When growing a banana plant indoors, be conscious of the space you have. Because they can grow so tall, the classic Cavendish isn't a good choice. Instead, look for dwarf varieties of banana plants. These will be the best choice for growing as a houseplant.

  • Dwarf Cavendish (Tropicana) grows 8-10 feet tall.
  • Dwarf Red grows 6 feet tall.
  • Veranda grows up to 10 feet tall.

If you're thinking of trying to grow a banana plant from a store-bought fruit, note that these bananas have been bred to be seedless. Otherwise, bananas would been practically inedible because of the large, hard seeds that grow in the fruit. The downside is that all Cavendish bananas are clones or genetic copies of each other. That leaves them all vulnerable to diseases that could spread quickly to all of them. The best way to grow a banana plant indoors is to buy one from a reputable seller.

How to Grow a Banana Plant Indoors


Give your banana a pot that is about twice the size of the root system of the plant. Make sure your container has drainage holes. Fill the container with fresh potting mix. Don't cover the leafy layers of the stalk with soil.
▬▬▬
◆ About this task ◆
Transcribe the passage on growing banana plants indoors in full, without changing a word.
▬▬▬
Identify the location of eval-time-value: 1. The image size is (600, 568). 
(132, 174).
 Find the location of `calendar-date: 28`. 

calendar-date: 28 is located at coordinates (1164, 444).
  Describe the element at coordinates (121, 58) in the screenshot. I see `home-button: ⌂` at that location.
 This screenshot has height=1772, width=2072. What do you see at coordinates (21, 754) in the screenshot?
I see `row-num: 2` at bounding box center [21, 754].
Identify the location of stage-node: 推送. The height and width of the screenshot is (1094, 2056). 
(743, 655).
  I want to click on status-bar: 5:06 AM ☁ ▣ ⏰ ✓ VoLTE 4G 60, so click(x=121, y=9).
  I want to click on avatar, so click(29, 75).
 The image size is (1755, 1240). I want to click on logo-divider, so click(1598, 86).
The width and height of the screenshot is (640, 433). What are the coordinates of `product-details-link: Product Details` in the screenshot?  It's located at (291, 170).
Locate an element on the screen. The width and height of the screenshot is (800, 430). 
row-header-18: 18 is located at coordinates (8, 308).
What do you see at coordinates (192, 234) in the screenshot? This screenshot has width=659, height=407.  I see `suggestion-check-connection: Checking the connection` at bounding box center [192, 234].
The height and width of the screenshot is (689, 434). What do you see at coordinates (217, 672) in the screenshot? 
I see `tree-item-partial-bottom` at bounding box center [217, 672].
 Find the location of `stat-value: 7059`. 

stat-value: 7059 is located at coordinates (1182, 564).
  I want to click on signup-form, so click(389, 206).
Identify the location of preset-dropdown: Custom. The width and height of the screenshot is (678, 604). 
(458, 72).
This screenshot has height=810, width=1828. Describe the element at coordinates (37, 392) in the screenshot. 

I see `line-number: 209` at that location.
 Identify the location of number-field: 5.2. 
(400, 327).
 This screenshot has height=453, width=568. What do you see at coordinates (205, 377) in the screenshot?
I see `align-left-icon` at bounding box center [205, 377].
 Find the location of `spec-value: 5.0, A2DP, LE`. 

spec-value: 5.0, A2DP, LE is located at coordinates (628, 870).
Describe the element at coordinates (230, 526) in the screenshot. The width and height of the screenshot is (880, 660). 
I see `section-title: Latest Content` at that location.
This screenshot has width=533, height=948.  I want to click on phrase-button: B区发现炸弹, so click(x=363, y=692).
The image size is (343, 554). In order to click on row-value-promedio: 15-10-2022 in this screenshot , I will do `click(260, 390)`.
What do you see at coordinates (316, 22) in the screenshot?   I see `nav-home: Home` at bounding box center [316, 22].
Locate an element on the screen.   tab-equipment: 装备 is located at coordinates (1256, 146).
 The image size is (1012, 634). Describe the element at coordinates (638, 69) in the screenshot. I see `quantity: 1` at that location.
▬▬▬
◆ Output for this task ◆
When growing a banana plant indoors, be conscious of the space you have. Because they can grow so tall, the classic Cavendish isn't a good choice. Instead, look for dwarf varieties of banana plants. These will be the best choice for growing as a houseplant.

  • Dwarf Cavendish (Tropicana) grows 8-10 feet tall.
  • Dwarf Red grows 6 feet tall.
  • Veranda grows up to 10 feet tall.

If you're thinking of trying to grow a banana plant from a store-bought fruit, note that these bananas have been bred to be seedless. Otherwise, bananas would been practically inedible because of the large, hard seeds that grow in the fruit. The downside is that all Cavendish bananas are clones or genetic copies of each other. That leaves them all vulnerable to diseases that could spread quickly to all of them. The best way to grow a banana plant indoors is to buy one from a reputable seller.

How to Grow a Banana Plant Indoors


Give your banana a pot that is about twice the size of the root system of the plant. Make sure your container has drainage holes. Fill the container with fresh potting mix. Don't cover the leafy layers of the stalk with soil.